Study the documentation of the exporter you’ve selected and educate yourself on the proper approach to label your measurements so that they offer context. Figure out how to provide labeling that is consistent across all of the various monitoring targets. You have the ability to personalize and define your own data; however, you should be aware that creating labels eats up resources. At a more macro level, having an excessive number of labels might drive up the total resource expenditures. Because of this, you should do your best to utilize as many as ten labels.

Activate Notifications That Can Be Taken Action On

You may improve the effectiveness of your performance monitoring by developing a clear plan for your alerting approach. You should begin by determining which events or metrics are essential to monitoring, and after that, you should create a realistic threshold that is able to identify problems before they may have an effect on your end customers. To get optimal results, you should choose a threshold that does not result in alert fatigue. In addition to this, you need to check that the notifications are correctly set so that they are sent to the relevant team at the appropriate time.

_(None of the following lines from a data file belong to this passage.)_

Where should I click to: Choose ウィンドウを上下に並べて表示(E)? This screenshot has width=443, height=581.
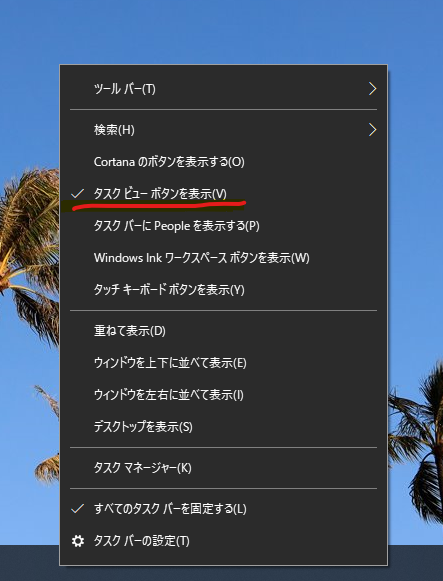pos(223,362)
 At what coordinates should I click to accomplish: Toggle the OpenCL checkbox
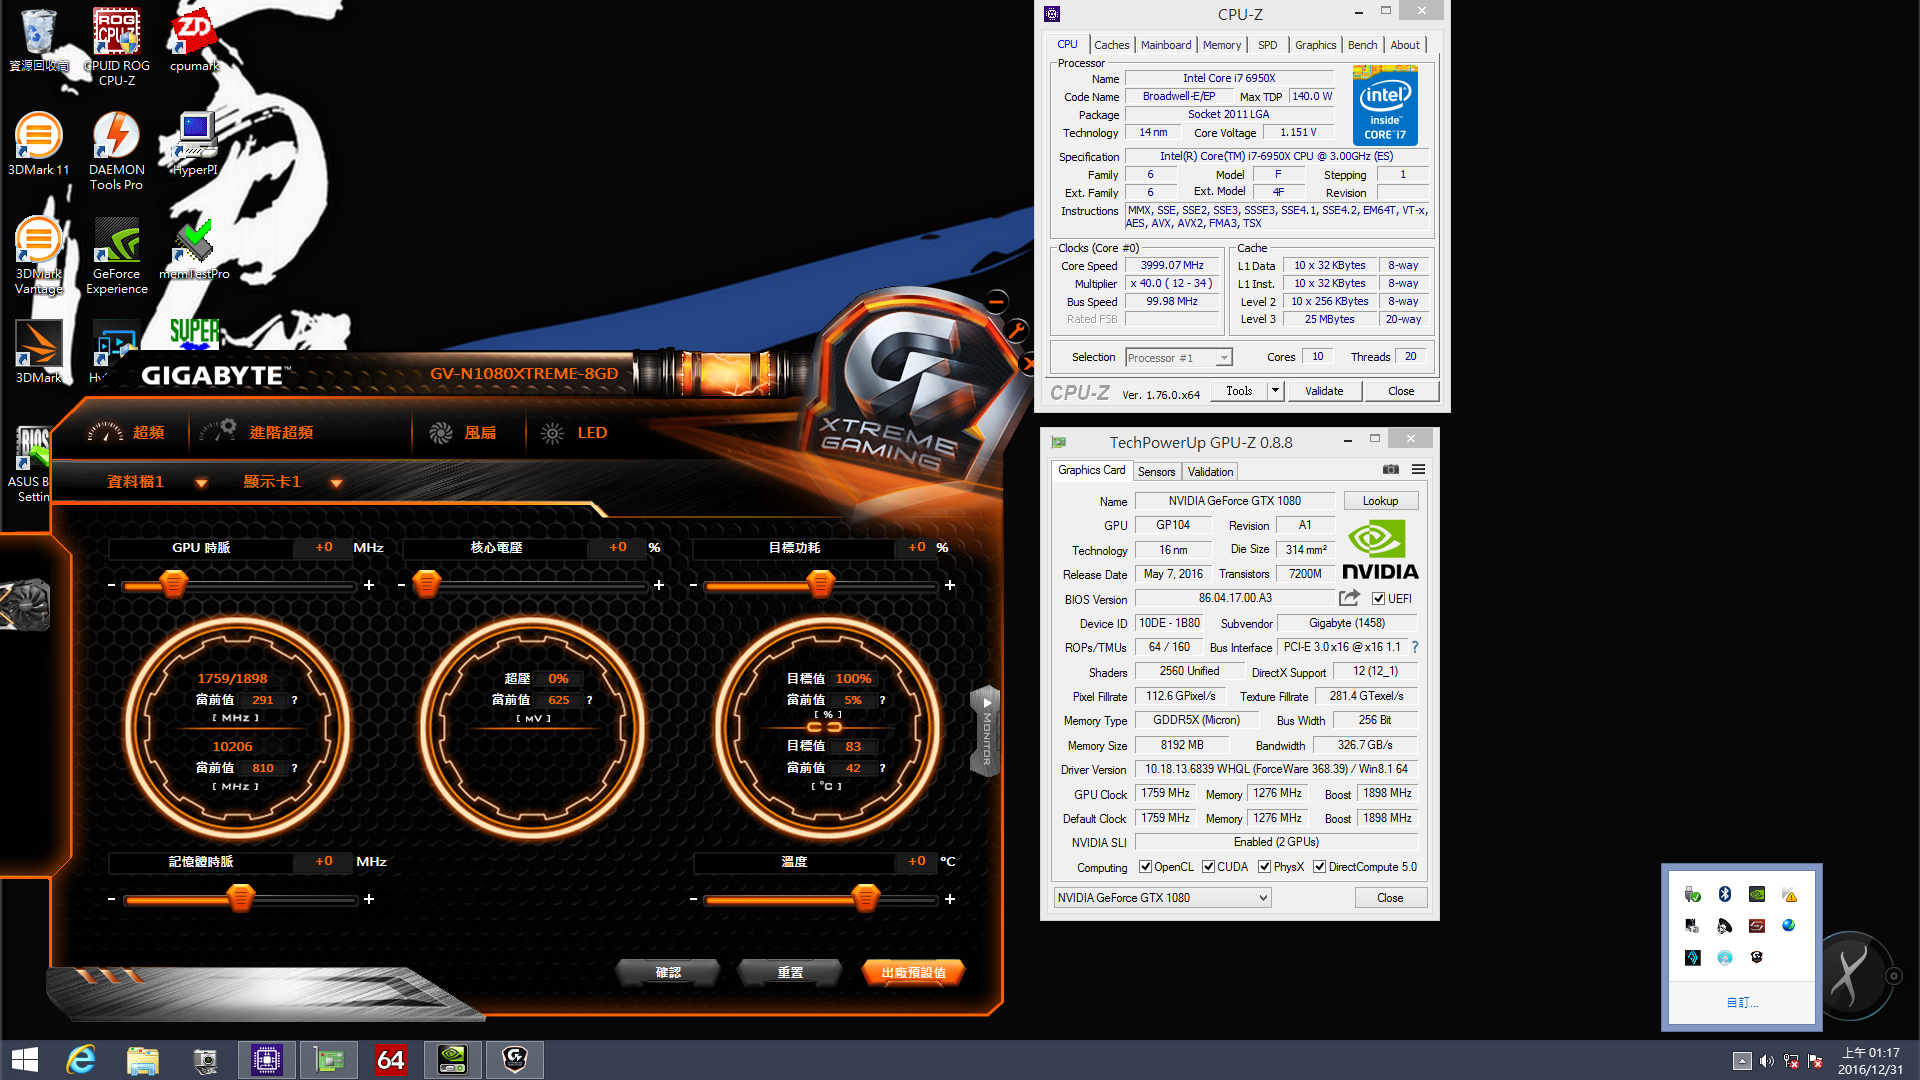1145,867
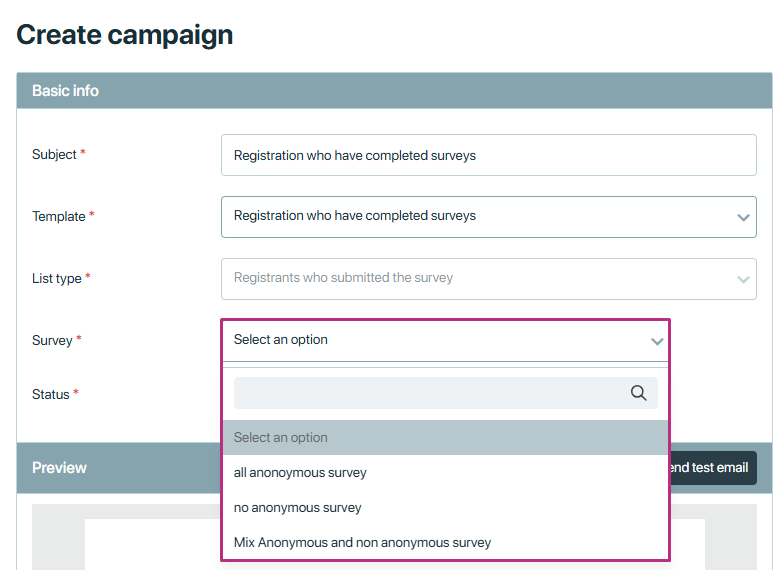Open the Template combo box
Screen dimensions: 781x570
[x=489, y=217]
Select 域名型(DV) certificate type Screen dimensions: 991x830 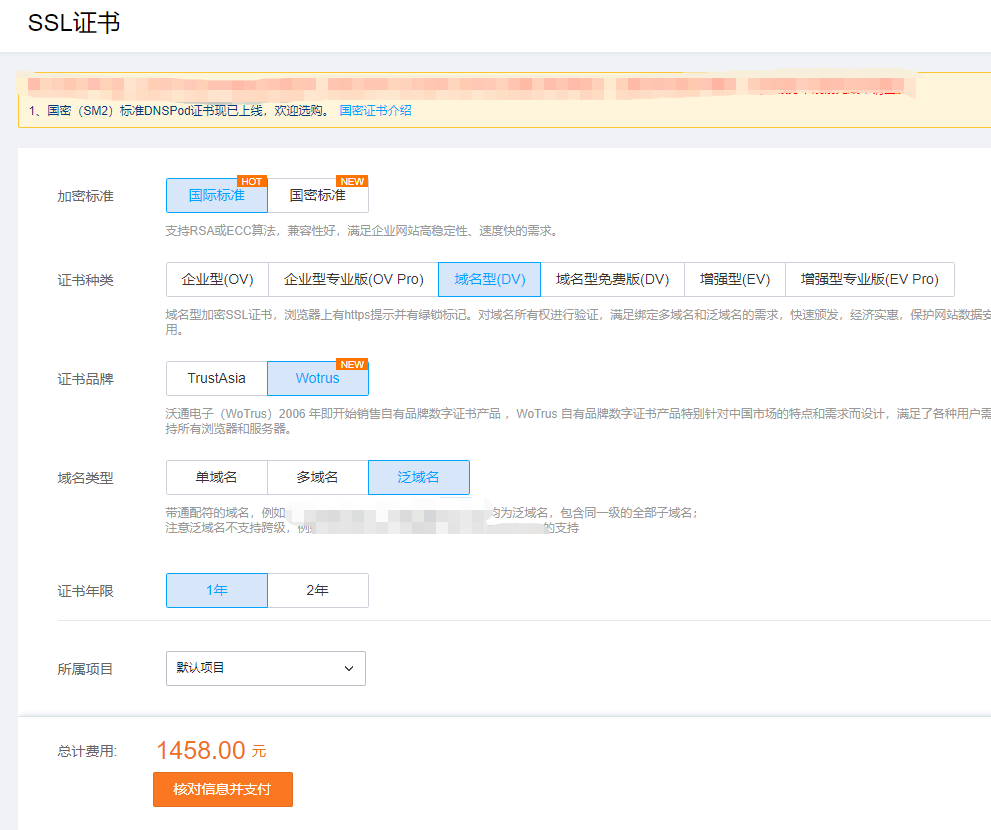tap(489, 280)
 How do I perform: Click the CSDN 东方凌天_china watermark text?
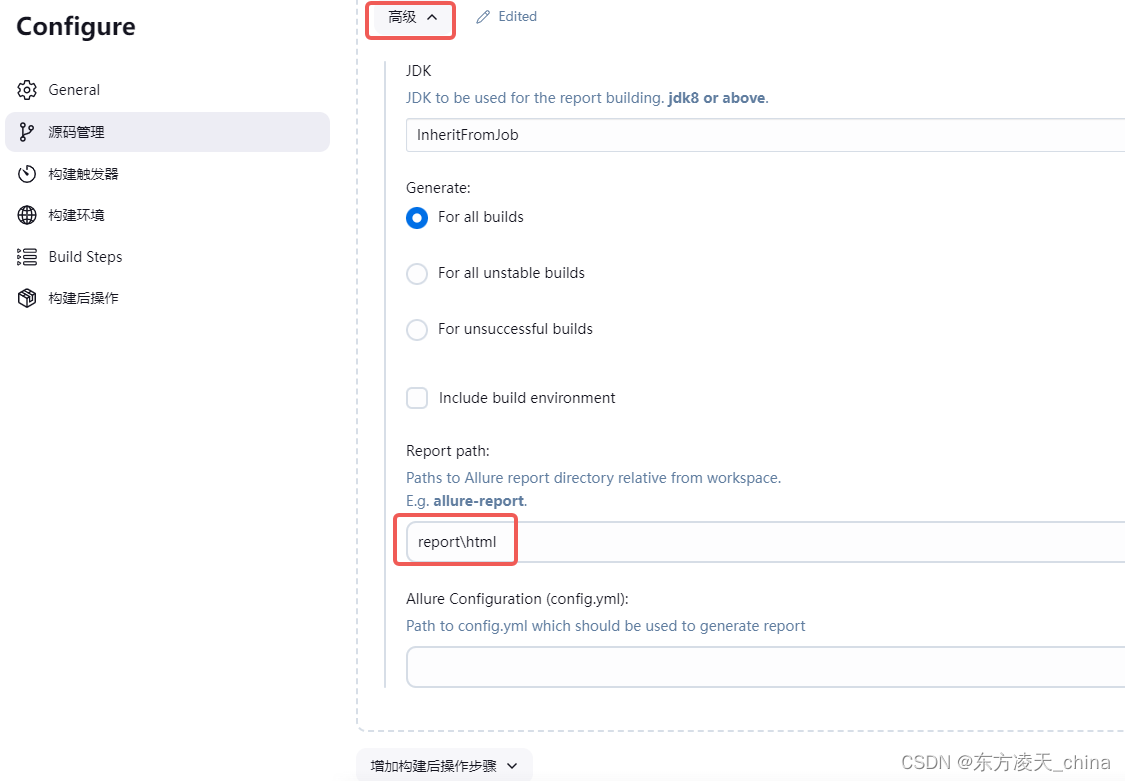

Calico’s Capabilities for Monitoring and Observability of Containers

Both the Calico Cloud and the Calico Enterprise products assist identify and fix problems with the performance, connectivity, and security policy of microservices that are operating on Kubernetes clusters as quickly as possible throughout the whole stack. They provide crucial capabilities for monitoring and observability of containers and Kubernetes that are not accessible with Prometheus. These major characteristics are as follows:

A point-to-point, topographical depiction of traffic flow and policy that demonstrates how workloads inside the cluster are talking with one another and across which namespaces is referred to as a dynamic service graph. In addition, it has the additional ability to filter resources, store views, and address service-related problems.

The DNS dashboard offers an interactive user interface together with unique DNS analytics, which helps to speed the debugging and problem resolution processes associated with DNS-related issues in Kubernetes systems.

Dynamic Packet Capture is a feature that helps speed up the process of troubleshooting performance hotspots and connection problems by capturing packets from a particular pod or set of pods with defined packet sizes and lengths.

Provides a centralized, all-encompassing view of service-to-service traffic in the Kubernetes cluster to detect anomalous behavior such as attempts to access applications or restricted URLs, as well as scans for particular URLs. Application-level observability (Also known as ALO) is a feature that was introduced in version 1.0 of the Kubernetes open-source container orchestration platform.